(What the exercise asks):
Repeat word for word, please, only the lines of the material from the one containing "Task: Click the info" through its final line, both ends included.

(Extracted data):

■ ■ ■

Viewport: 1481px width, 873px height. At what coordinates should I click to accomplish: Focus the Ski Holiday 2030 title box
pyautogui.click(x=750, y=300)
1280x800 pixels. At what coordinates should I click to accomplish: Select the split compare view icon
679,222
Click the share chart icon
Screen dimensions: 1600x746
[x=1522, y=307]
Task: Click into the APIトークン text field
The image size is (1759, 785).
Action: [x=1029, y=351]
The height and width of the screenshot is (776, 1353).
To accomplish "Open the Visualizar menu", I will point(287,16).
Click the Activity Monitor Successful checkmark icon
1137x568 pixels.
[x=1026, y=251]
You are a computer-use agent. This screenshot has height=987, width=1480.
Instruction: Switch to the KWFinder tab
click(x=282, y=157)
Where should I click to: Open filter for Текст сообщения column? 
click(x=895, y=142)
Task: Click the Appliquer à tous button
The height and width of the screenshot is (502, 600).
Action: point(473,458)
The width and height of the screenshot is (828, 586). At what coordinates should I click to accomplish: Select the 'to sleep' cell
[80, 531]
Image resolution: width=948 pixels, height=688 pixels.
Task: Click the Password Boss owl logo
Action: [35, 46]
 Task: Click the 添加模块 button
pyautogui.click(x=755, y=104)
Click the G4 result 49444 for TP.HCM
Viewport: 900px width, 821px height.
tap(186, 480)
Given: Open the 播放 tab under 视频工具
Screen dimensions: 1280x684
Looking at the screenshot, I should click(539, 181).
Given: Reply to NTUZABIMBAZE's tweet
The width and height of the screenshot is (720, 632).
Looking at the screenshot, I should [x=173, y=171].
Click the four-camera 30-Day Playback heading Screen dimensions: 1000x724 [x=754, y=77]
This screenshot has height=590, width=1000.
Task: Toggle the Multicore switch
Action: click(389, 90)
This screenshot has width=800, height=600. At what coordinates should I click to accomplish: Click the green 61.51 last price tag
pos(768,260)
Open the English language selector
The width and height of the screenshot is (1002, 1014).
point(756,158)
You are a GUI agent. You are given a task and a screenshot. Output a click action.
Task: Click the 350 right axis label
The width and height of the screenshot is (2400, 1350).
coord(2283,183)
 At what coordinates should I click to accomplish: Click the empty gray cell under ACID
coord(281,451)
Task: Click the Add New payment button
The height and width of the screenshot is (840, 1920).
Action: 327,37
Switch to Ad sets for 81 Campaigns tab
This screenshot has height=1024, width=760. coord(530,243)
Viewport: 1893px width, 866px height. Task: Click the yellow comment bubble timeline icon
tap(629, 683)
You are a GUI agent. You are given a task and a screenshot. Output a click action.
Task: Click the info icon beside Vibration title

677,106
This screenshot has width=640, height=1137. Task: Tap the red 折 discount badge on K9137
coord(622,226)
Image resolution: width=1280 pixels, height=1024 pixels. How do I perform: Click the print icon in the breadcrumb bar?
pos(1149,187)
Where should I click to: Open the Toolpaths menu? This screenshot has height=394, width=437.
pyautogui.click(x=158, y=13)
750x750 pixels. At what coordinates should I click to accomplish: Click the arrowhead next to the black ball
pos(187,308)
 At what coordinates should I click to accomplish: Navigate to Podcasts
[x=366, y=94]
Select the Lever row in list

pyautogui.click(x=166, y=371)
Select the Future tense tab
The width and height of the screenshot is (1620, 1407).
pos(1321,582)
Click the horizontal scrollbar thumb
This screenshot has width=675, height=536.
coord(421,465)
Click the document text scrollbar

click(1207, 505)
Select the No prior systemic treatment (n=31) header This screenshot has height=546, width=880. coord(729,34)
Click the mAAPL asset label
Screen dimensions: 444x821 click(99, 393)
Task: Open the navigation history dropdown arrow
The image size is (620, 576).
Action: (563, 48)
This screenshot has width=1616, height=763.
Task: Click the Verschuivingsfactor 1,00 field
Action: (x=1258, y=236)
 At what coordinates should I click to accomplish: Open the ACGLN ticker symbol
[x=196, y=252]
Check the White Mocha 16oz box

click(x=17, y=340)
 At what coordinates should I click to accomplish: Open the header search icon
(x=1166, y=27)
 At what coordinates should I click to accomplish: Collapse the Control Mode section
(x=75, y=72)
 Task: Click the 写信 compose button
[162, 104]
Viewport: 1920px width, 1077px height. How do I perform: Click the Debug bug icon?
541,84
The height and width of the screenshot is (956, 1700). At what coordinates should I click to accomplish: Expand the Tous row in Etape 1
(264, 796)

■ ■ ■

(The answer):
Task: Click the info icon beside Vibration title

677,106
This screenshot has width=640, height=1137. Task: Tap the red 折 discount badge on K9137
coord(622,226)
Image resolution: width=1280 pixels, height=1024 pixels. How do I perform: Click the print icon in the breadcrumb bar?
pos(1149,187)
Where should I click to: Open the Toolpaths menu? This screenshot has height=394, width=437.
pyautogui.click(x=158, y=13)
750x750 pixels. At what coordinates should I click to accomplish: Click the arrowhead next to the black ball
pos(187,308)
 At what coordinates should I click to accomplish: Navigate to Podcasts
[x=366, y=94]
Select the Lever row in list

pyautogui.click(x=166, y=371)
Select the Future tense tab
The width and height of the screenshot is (1620, 1407).
pos(1321,582)
Click the horizontal scrollbar thumb
This screenshot has width=675, height=536.
coord(421,465)
Click the document text scrollbar

click(1207, 505)
Select the No prior systemic treatment (n=31) header This screenshot has height=546, width=880. coord(729,34)
Click the mAAPL asset label
Screen dimensions: 444x821 click(99, 393)
Task: Open the navigation history dropdown arrow
The image size is (620, 576).
Action: (563, 48)
This screenshot has width=1616, height=763.
Task: Click the Verschuivingsfactor 1,00 field
Action: (x=1258, y=236)
 At what coordinates should I click to accomplish: Open the ACGLN ticker symbol
[x=196, y=252]
Check the White Mocha 16oz box

click(x=17, y=340)
 At what coordinates should I click to accomplish: Open the header search icon
(x=1166, y=27)
 At what coordinates should I click to accomplish: Collapse the Control Mode section
(x=75, y=72)
 Task: Click the 写信 compose button
[162, 104]
Viewport: 1920px width, 1077px height. How do I perform: Click the Debug bug icon?
541,84
The height and width of the screenshot is (956, 1700). At what coordinates should I click to accomplish: Expand the Tous row in Etape 1
(264, 796)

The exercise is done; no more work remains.